---
license: apache-2.0
pipeline_tag: audio-to-audio
---

# XY-Tokenizer: Mitigating the Semantic-Acoustic Conflict in Low-Bitrate Speech Codecs

This repository contains the model presented in the paper [XY-Tokenizer: Mitigating the Semantic-Acoustic Conflict in Low-Bitrate Speech Codecs](https://huggingface.co/papers/2506.23325).

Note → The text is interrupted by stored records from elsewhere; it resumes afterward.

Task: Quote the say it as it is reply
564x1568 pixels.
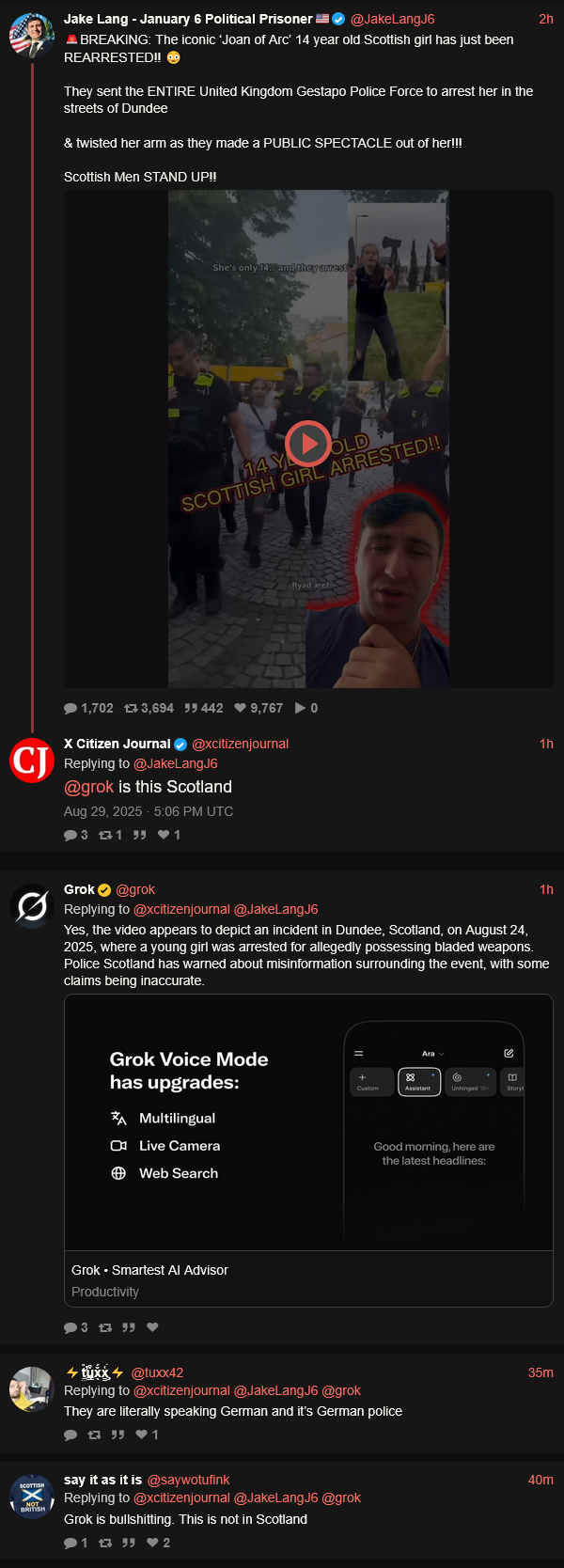Action: (x=129, y=1543)
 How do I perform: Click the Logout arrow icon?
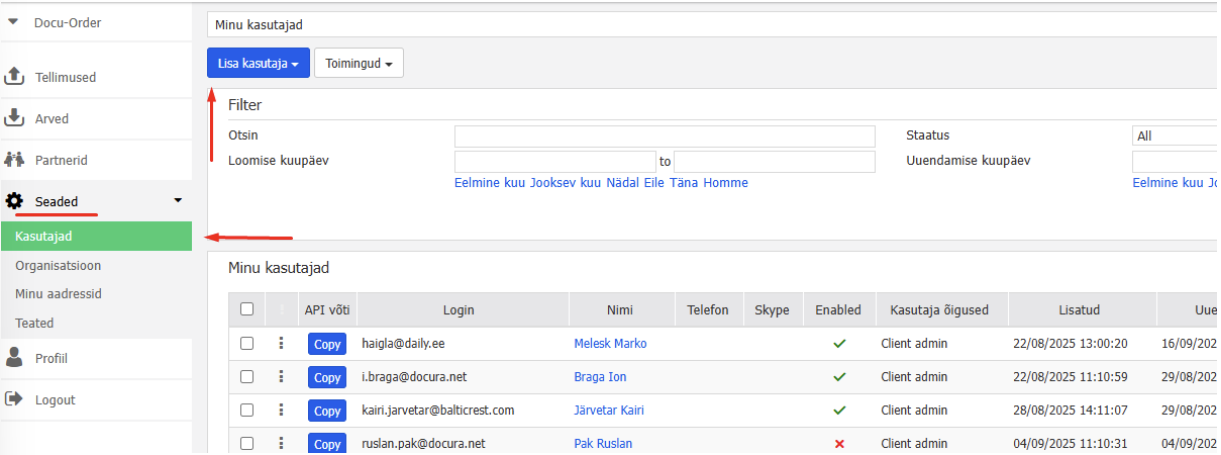pos(14,399)
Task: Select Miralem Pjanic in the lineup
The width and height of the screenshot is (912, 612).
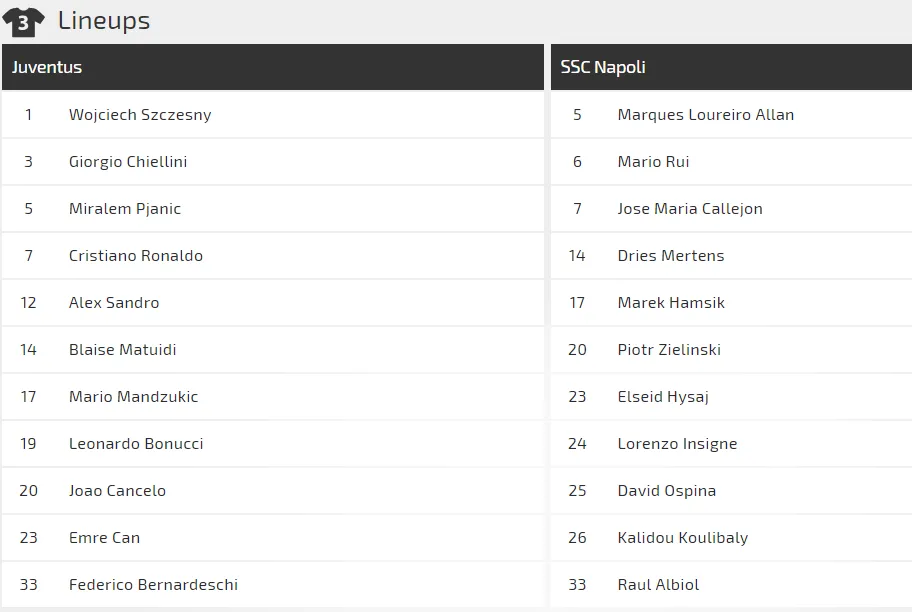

The official code is available at [https://github.com/gyt1145028706/XY-Tokenizer](https://github.com/gyt1145028706/XY-Tokenizer).

## Overview 🔍

**XY-Tokenizer** is a novel speech codec designed to bridge the gap between speech signals and large language models by simultaneously **modeling both semantic and acoustic information**. It operates at a bitrate of **1 kbps** (1000 bps), using **8-layer Residual Vector Quantization (RVQ8)** at a **12.5 Hz** frame rate.

At this ultra-low bitrate, **XY-Tokenizer** achieves performance comparable to state-of-the-art speech codecs that focus on only one aspect—either semantic or acoustic—while **XY-Tokenizer** performs strongly on both. For detailed information about the model and demos, please refer to our [paper](https://huggingface.co/papers/2506.23325).

## Highlights ✨

-   **Low frame rate, low bitrate with high fidelity and text alignment**: Achieves strong semantic alignment and acoustic quality at 12.5Hz and 1kbps.

-   **Multilingual training on the full Emilia dataset**: Trained on a large-scale multilingual dataset, supporting robust performance across diverse languages.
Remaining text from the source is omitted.